• **Given instruction**:
Repeat verbatim the portion of the entries that begins with the line containing "How do I perform: Click the 任务名称" and ends with the line containing "Action: (195, 67)", including both of those lines.

• **Given records**:
···
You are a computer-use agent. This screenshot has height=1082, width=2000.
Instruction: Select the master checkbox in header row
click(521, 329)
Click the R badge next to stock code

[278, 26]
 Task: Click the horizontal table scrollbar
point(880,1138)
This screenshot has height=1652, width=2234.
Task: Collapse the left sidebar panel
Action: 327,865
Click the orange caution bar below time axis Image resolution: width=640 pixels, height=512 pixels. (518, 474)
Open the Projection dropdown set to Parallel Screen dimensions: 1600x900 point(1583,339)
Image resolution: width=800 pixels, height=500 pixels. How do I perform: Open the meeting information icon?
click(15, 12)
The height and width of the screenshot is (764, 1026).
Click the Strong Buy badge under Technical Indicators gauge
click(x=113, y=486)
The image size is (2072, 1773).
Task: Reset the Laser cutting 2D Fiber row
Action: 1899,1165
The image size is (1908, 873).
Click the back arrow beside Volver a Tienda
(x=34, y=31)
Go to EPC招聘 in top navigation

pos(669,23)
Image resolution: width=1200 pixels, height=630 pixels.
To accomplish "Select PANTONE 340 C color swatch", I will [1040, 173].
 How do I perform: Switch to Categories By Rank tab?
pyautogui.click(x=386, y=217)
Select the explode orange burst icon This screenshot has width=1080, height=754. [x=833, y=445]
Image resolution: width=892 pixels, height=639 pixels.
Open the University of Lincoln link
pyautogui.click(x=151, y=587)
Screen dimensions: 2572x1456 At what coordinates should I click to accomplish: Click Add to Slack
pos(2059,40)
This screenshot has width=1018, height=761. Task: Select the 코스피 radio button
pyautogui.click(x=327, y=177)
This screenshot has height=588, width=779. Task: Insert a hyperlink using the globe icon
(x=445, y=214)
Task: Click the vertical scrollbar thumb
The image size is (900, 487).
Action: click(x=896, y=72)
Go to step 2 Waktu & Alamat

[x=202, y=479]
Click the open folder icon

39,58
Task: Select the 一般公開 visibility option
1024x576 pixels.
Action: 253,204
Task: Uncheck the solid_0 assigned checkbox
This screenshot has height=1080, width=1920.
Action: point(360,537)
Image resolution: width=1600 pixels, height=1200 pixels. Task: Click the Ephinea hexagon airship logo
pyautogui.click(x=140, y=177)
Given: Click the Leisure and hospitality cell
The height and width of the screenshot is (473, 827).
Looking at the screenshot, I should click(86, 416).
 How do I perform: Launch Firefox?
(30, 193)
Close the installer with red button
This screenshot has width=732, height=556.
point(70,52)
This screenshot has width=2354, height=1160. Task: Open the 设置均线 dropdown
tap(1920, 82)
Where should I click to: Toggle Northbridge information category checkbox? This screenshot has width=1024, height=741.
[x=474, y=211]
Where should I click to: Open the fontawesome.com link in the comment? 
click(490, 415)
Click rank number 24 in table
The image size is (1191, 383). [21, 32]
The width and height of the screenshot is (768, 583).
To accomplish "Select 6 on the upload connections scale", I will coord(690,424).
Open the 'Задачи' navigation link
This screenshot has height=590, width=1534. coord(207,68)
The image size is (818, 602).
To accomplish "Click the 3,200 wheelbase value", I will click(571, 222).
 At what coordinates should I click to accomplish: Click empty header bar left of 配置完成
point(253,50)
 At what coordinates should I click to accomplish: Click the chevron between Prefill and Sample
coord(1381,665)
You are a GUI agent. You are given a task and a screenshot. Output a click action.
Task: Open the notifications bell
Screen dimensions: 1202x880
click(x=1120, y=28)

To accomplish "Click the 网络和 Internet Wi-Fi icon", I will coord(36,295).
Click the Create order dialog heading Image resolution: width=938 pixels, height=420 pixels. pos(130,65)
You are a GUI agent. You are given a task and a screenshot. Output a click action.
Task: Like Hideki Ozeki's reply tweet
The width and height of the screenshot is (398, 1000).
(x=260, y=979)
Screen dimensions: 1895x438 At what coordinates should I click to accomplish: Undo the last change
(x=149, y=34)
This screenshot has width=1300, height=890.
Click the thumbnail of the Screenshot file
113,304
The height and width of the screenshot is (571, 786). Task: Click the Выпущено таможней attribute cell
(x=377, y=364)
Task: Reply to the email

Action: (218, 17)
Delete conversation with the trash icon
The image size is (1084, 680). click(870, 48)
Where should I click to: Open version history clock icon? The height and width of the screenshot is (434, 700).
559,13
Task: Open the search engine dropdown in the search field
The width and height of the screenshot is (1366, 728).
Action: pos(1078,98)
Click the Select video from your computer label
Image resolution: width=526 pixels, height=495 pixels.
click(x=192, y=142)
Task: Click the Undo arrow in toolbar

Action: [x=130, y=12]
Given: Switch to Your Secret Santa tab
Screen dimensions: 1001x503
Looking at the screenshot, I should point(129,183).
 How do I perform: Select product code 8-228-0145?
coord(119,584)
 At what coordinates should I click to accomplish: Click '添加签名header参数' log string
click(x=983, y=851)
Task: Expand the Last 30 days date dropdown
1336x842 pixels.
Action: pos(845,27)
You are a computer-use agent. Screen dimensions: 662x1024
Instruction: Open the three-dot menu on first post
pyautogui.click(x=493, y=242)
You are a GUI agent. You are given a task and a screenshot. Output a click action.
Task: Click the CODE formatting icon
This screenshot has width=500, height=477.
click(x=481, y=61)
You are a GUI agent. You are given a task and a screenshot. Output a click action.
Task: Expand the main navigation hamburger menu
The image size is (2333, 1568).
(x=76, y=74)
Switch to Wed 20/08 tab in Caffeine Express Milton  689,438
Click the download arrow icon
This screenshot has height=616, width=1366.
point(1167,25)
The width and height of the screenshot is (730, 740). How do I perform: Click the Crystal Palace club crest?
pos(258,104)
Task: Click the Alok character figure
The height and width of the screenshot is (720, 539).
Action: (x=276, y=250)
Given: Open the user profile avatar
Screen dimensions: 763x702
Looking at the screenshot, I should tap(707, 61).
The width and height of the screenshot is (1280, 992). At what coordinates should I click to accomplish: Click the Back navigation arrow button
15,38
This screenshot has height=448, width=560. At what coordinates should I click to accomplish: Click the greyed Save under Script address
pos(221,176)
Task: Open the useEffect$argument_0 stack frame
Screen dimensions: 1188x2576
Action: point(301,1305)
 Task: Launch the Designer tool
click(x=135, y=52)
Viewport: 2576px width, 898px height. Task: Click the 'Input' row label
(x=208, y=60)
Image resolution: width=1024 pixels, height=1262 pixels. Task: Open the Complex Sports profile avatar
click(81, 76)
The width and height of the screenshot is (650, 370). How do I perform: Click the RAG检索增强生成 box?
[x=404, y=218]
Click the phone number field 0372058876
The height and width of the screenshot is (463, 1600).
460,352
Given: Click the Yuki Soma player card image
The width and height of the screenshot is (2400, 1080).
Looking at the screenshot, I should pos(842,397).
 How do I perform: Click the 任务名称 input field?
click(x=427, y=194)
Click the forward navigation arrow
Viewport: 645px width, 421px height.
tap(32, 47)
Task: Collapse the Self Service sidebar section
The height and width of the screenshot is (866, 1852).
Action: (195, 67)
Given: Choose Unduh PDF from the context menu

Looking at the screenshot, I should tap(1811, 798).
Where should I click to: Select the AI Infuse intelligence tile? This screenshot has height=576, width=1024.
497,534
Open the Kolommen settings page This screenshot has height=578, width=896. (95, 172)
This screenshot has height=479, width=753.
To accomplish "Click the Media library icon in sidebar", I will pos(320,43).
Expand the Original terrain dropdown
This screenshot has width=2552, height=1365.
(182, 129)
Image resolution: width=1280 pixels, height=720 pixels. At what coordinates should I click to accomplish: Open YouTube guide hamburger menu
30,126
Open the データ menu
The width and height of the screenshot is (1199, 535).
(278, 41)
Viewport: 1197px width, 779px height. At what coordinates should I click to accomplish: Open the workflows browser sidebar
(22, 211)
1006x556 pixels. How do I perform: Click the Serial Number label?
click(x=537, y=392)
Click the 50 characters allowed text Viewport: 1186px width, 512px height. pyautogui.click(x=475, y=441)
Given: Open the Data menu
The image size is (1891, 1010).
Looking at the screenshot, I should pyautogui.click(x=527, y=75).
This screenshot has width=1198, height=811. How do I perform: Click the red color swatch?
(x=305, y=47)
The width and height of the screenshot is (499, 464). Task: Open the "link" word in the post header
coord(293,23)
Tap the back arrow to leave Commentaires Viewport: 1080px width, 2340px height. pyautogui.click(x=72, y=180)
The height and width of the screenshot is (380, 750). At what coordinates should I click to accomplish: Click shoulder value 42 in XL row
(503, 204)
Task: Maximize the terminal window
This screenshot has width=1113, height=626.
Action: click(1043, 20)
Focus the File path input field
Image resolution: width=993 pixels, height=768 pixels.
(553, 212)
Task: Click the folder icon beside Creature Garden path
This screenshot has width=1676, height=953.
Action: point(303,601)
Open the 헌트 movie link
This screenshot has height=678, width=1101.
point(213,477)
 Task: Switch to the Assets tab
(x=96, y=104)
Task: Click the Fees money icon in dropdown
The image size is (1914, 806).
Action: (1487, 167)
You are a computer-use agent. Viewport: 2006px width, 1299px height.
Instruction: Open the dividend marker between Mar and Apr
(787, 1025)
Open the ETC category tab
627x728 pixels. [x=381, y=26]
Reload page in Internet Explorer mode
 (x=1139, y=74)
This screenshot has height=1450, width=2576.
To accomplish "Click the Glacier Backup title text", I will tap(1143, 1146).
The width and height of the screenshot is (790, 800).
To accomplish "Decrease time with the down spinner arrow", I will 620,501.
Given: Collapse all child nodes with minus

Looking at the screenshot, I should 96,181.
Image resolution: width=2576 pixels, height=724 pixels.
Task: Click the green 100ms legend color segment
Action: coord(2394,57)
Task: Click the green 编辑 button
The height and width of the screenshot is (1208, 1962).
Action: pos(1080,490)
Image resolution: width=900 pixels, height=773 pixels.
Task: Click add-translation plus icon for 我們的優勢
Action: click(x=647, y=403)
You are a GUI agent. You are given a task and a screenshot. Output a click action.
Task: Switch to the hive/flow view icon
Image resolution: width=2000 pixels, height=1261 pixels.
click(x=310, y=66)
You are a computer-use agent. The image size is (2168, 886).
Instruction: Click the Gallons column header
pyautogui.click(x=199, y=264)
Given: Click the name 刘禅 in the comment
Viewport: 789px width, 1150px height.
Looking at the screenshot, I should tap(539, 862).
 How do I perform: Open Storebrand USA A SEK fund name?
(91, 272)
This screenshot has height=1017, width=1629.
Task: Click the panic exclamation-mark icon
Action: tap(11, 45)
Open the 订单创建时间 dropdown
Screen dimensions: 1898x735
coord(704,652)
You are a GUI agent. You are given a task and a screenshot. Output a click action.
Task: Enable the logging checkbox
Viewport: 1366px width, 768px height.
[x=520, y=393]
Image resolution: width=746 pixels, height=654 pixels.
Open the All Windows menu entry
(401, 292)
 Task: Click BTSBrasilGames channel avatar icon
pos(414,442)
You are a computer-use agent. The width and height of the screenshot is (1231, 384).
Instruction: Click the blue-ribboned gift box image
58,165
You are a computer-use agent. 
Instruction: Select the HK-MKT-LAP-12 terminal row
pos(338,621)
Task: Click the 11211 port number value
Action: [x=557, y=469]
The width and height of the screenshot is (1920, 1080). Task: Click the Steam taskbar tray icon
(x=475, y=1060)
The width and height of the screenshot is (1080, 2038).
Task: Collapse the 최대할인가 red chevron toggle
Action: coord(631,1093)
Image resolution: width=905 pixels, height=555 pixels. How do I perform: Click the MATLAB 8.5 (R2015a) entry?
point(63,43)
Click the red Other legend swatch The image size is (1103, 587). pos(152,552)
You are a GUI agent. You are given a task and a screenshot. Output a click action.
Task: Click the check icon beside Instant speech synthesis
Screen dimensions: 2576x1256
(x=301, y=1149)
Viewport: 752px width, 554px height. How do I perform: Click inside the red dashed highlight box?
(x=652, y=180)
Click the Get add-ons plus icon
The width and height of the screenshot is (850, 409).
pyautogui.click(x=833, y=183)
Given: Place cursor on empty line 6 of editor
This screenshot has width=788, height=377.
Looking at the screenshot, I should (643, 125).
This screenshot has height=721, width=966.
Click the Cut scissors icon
···
• **Problem solution**:
 How do I perform: Click the 任务名称 input field?
click(x=427, y=194)
Click the forward navigation arrow
Viewport: 645px width, 421px height.
tap(32, 47)
Task: Collapse the Self Service sidebar section
The height and width of the screenshot is (866, 1852).
Action: (195, 67)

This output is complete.